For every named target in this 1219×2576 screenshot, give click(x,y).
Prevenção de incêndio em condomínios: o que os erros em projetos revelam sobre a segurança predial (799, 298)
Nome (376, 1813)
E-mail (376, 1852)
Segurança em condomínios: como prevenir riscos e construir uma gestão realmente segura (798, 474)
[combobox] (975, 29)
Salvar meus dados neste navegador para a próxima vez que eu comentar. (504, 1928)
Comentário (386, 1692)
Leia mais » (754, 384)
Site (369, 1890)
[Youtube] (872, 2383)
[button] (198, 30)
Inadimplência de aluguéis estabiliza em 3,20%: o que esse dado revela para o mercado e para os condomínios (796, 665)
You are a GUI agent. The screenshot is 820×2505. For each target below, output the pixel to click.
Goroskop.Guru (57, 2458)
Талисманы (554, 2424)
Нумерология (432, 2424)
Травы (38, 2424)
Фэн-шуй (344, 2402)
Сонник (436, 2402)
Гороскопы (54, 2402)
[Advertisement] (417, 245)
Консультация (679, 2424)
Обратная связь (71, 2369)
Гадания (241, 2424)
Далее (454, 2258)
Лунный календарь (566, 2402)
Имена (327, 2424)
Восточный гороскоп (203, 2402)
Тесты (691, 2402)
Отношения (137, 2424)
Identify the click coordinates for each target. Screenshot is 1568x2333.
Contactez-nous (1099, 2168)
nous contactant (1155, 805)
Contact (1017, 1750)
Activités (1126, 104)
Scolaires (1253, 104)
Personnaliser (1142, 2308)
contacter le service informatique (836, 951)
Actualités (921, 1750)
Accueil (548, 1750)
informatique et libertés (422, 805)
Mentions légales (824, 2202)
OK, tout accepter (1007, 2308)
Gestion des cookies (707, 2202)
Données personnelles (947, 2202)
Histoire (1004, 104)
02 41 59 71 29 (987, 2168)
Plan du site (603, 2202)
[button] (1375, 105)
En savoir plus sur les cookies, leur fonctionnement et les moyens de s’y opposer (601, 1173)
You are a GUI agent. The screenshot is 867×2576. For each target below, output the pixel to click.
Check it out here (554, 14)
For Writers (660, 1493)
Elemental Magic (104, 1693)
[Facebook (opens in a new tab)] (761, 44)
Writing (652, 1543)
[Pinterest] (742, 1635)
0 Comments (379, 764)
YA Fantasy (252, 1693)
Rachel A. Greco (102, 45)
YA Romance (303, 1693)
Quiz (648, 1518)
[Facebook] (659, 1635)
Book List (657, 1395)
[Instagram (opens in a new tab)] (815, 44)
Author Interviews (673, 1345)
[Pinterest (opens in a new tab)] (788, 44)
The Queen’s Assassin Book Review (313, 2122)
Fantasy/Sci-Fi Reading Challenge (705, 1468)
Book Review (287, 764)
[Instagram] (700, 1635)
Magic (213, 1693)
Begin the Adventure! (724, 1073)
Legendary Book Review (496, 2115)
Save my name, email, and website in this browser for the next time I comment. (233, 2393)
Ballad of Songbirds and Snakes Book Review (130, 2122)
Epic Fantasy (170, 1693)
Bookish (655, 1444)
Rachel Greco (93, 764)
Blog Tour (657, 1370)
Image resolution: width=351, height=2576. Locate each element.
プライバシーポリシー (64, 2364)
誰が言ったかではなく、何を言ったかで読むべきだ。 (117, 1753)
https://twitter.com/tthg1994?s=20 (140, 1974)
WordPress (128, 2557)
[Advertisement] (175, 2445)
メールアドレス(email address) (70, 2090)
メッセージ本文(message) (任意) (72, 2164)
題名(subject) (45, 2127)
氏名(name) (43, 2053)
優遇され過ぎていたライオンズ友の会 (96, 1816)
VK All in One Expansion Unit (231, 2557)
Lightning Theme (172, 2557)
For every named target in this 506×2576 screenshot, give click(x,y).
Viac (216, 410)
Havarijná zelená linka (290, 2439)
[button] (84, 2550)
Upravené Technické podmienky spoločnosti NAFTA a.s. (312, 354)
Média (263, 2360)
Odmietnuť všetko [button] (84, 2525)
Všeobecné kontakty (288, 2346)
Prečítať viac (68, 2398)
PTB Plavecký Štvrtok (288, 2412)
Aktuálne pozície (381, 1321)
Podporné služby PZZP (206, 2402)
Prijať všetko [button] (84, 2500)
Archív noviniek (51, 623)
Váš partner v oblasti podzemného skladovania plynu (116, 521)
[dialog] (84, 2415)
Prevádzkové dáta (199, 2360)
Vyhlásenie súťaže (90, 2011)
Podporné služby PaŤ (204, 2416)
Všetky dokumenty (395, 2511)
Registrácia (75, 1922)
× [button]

+---+

[Brief] When you reach this point, go back and write out each record above exactly.

[Task response]
For every named target in this 1219×2576 screenshot, give click(x,y).
Prevenção de incêndio em condomínios: o que os erros em projetos revelam sobre a segurança predial (799, 298)
Nome (376, 1813)
E-mail (376, 1852)
Segurança em condomínios: como prevenir riscos e construir uma gestão realmente segura (798, 474)
[combobox] (975, 29)
Salvar meus dados neste navegador para a próxima vez que eu comentar. (504, 1928)
Comentário (386, 1692)
Leia mais » (754, 384)
Site (369, 1890)
[Youtube] (872, 2383)
[button] (198, 30)
Inadimplência de aluguéis estabiliza em 3,20%: o que esse dado revela para o mercado e para os condomínios (796, 665)
You are a GUI agent. The screenshot is 820×2505. For each target below, output the pixel to click.
Goroskop.Guru (57, 2458)
Талисманы (554, 2424)
Нумерология (432, 2424)
Травы (38, 2424)
Фэн-шуй (344, 2402)
Сонник (436, 2402)
Гороскопы (54, 2402)
[Advertisement] (417, 245)
Консультация (679, 2424)
Обратная связь (71, 2369)
Гадания (241, 2424)
Далее (454, 2258)
Лунный календарь (566, 2402)
Имена (327, 2424)
Восточный гороскоп (203, 2402)
Тесты (691, 2402)
Отношения (137, 2424)
Identify the click coordinates for each target. Screenshot is 1568x2333.
Contactez-nous (1099, 2168)
nous contactant (1155, 805)
Contact (1017, 1750)
Activités (1126, 104)
Scolaires (1253, 104)
Personnaliser (1142, 2308)
contacter le service informatique (836, 951)
Actualités (921, 1750)
Accueil (548, 1750)
informatique et libertés (422, 805)
Mentions légales (824, 2202)
OK, tout accepter (1007, 2308)
Gestion des cookies (707, 2202)
Données personnelles (947, 2202)
Histoire (1004, 104)
02 41 59 71 29 (987, 2168)
Plan du site (603, 2202)
[button] (1375, 105)
En savoir plus sur les cookies, leur fonctionnement et les moyens de s’y opposer (601, 1173)
You are a GUI agent. The screenshot is 867×2576. For each target below, output the pixel to click.
Check it out here (554, 14)
For Writers (660, 1493)
Elemental Magic (104, 1693)
[Facebook (opens in a new tab)] (761, 44)
Writing (652, 1543)
[Pinterest] (742, 1635)
0 Comments (379, 764)
YA Fantasy (252, 1693)
Rachel A. Greco (102, 45)
YA Romance (303, 1693)
Quiz (648, 1518)
[Facebook] (659, 1635)
Book List (657, 1395)
[Instagram (opens in a new tab)] (815, 44)
Author Interviews (673, 1345)
[Pinterest (opens in a new tab)] (788, 44)
The Queen’s Assassin Book Review (313, 2122)
Fantasy/Sci-Fi Reading Challenge (705, 1468)
Book Review (287, 764)
[Instagram] (700, 1635)
Magic (213, 1693)
Begin the Adventure! (724, 1073)
Legendary Book Review (496, 2115)
Save my name, email, and website in this browser for the next time I comment. (233, 2393)
Ballad of Songbirds and Snakes Book Review (130, 2122)
Epic Fantasy (170, 1693)
Bookish (655, 1444)
Rachel Greco (93, 764)
Blog Tour (657, 1370)
Image resolution: width=351, height=2576. Locate each element.
プライバシーポリシー (64, 2364)
誰が言ったかではなく、何を言ったかで読むべきだ。 (117, 1753)
https://twitter.com/tthg1994?s=20 (140, 1974)
WordPress (128, 2557)
[Advertisement] (175, 2445)
メールアドレス(email address) (70, 2090)
メッセージ本文(message) (任意) (72, 2164)
題名(subject) (45, 2127)
氏名(name) (43, 2053)
優遇され過ぎていたライオンズ友の会 (96, 1816)
VK All in One Expansion Unit (231, 2557)
Lightning Theme (172, 2557)
For every named target in this 506×2576 screenshot, give click(x,y).
Viac (216, 410)
Havarijná zelená linka (290, 2439)
[button] (84, 2550)
Upravené Technické podmienky spoločnosti NAFTA a.s. (312, 354)
Média (263, 2360)
Odmietnuť všetko [button] (84, 2525)
Všeobecné kontakty (288, 2346)
Prečítať viac (68, 2398)
PTB Plavecký Štvrtok (288, 2412)
Aktuálne pozície (381, 1321)
Podporné služby PZZP (206, 2402)
Prijať všetko [button] (84, 2500)
Archív noviniek (51, 623)
Váš partner v oblasti podzemného skladovania plynu (116, 521)
[dialog] (84, 2415)
Prevádzkové dáta (199, 2360)
Vyhlásenie súťaže (90, 2011)
Podporné služby PaŤ (204, 2416)
Všetky dokumenty (395, 2511)
Registrácia (75, 1922)
× [button]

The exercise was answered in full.